§ EXERCISE BRIEF
Leave the pictures out. Transcribe exactly every line from the start of the records through the one containing "You are a computer-use agent.".

§ Stored data

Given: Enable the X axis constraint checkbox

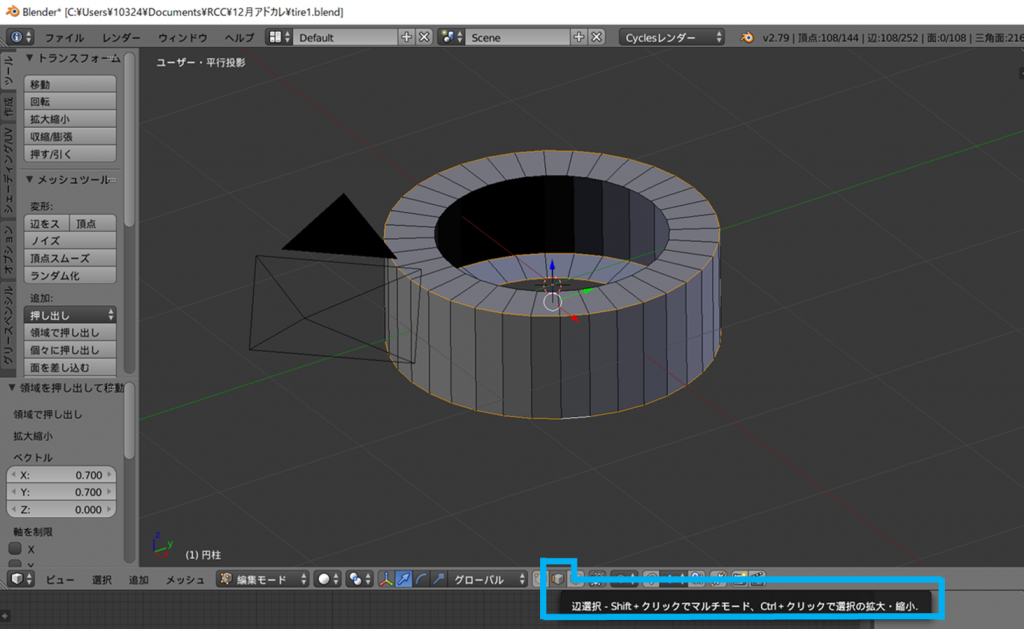Looking at the screenshot, I should pyautogui.click(x=15, y=549).
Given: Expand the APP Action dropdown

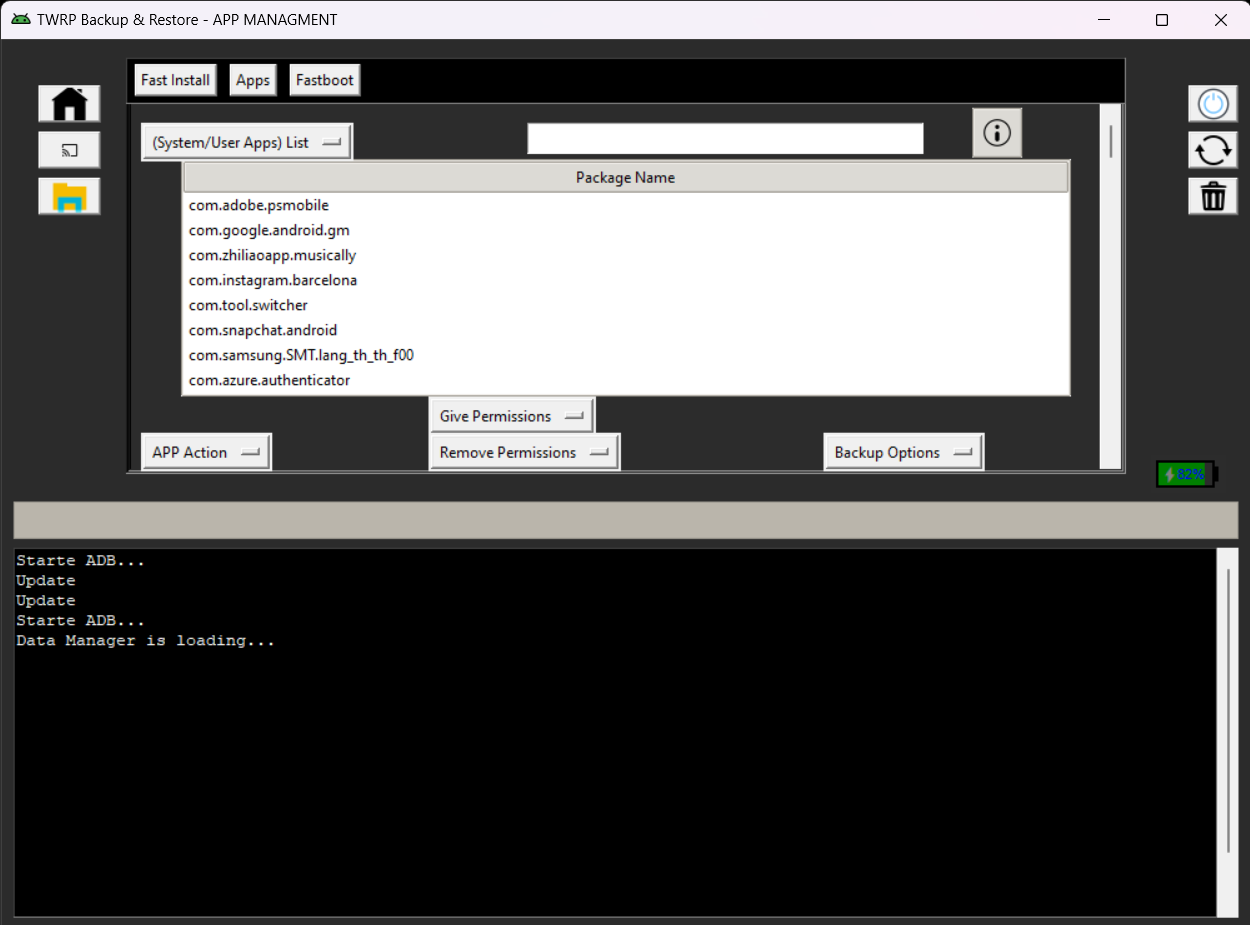Looking at the screenshot, I should coord(205,451).
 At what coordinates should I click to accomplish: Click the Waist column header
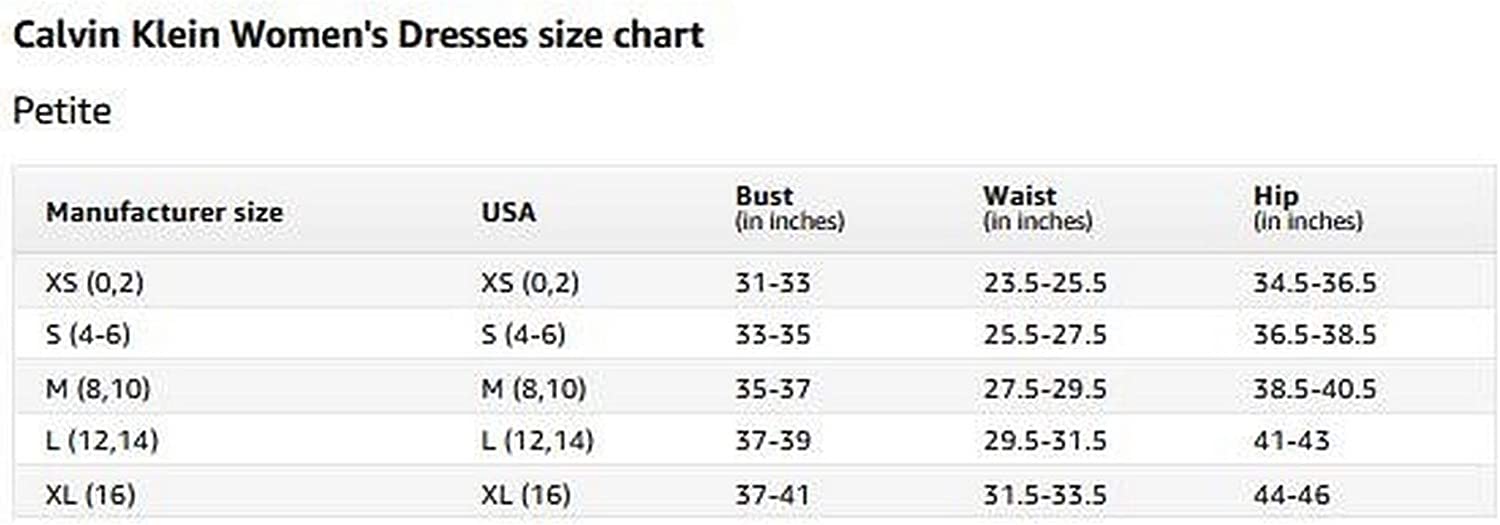pos(1019,197)
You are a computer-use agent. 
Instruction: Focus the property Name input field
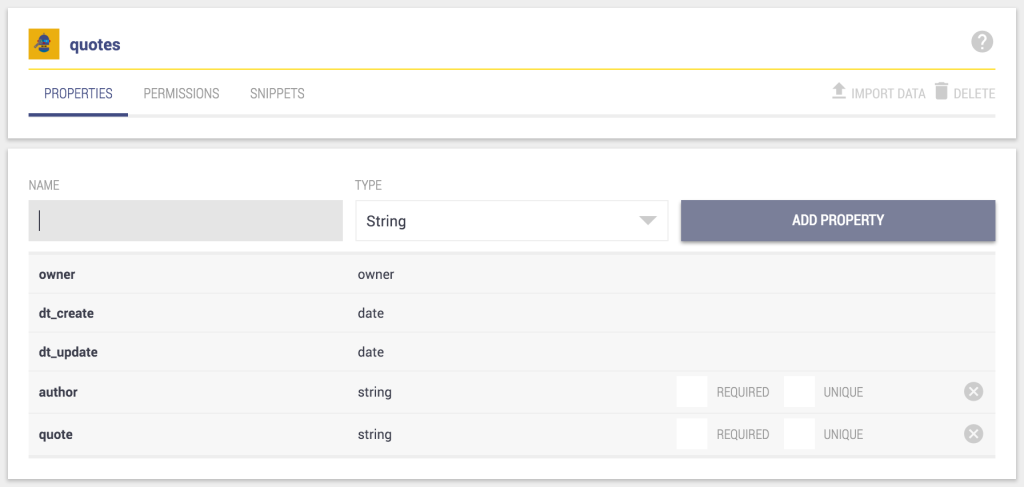pyautogui.click(x=185, y=221)
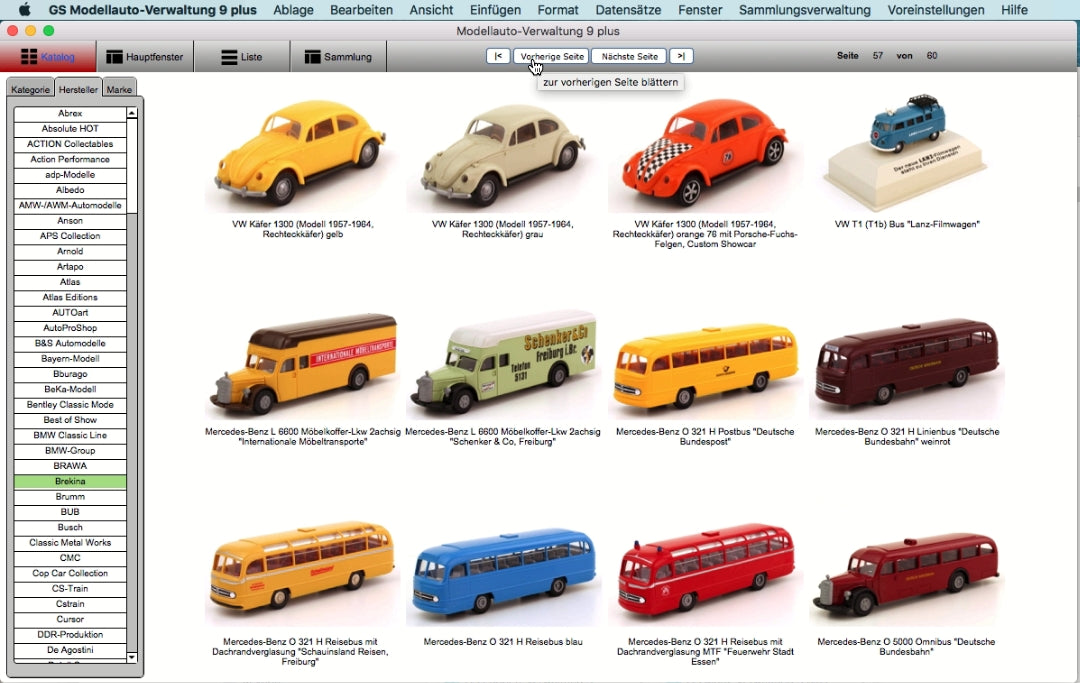Jump to first page button
1080x683 pixels.
point(498,56)
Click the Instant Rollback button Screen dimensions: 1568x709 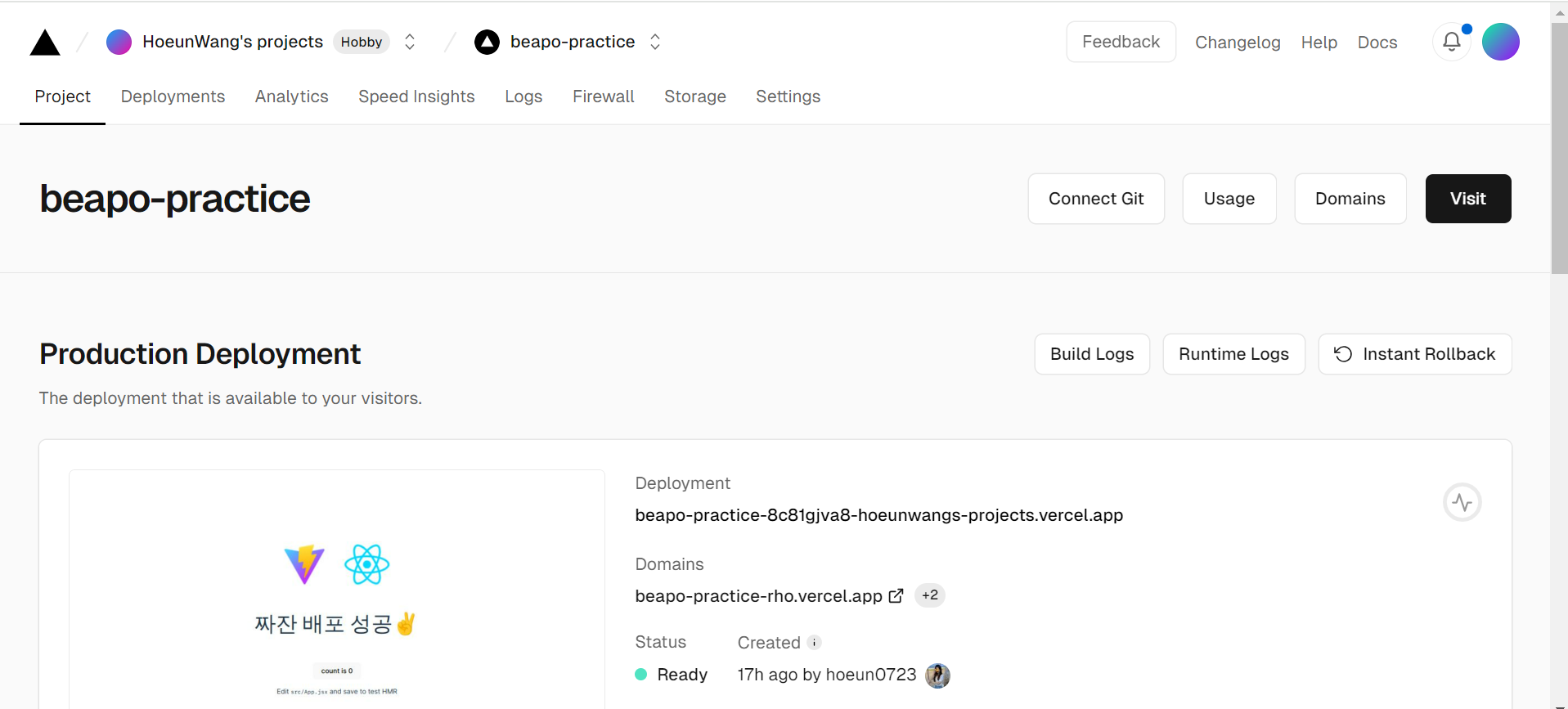[x=1414, y=354]
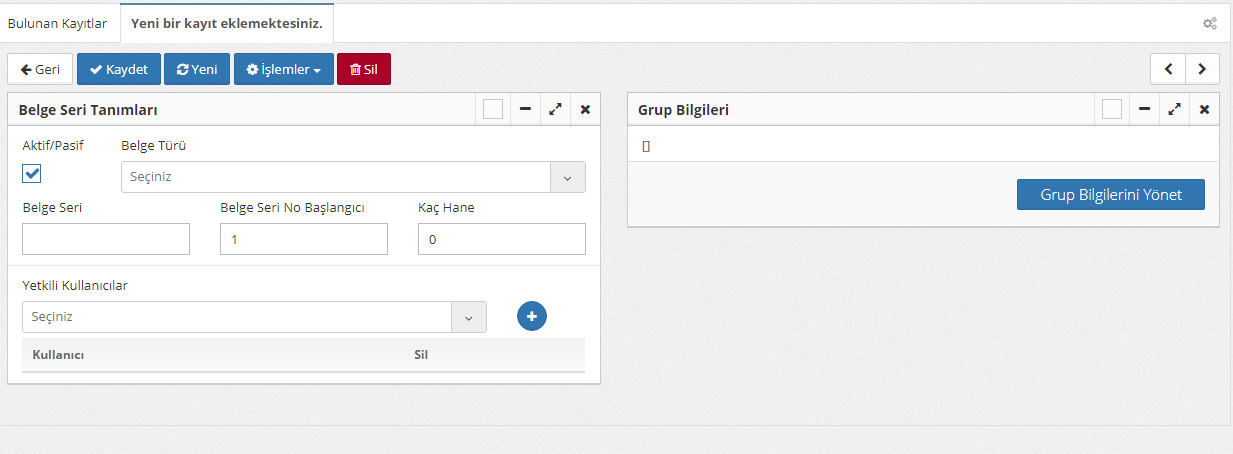The height and width of the screenshot is (454, 1233).
Task: Click the settings gears icon at top right
Action: pos(1209,23)
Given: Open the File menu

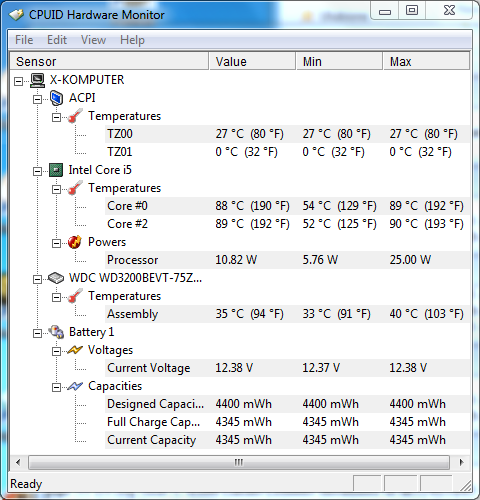Looking at the screenshot, I should (24, 40).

§ SOLUTION BELOW
Given: Enable the X axis constraint checkbox

Looking at the screenshot, I should pyautogui.click(x=15, y=549).
Given: Expand the APP Action dropdown

Looking at the screenshot, I should coord(205,451).
 At what coordinates should I click to accomplish: Click the Waist column header
pos(1019,197)
You are a computer-use agent. 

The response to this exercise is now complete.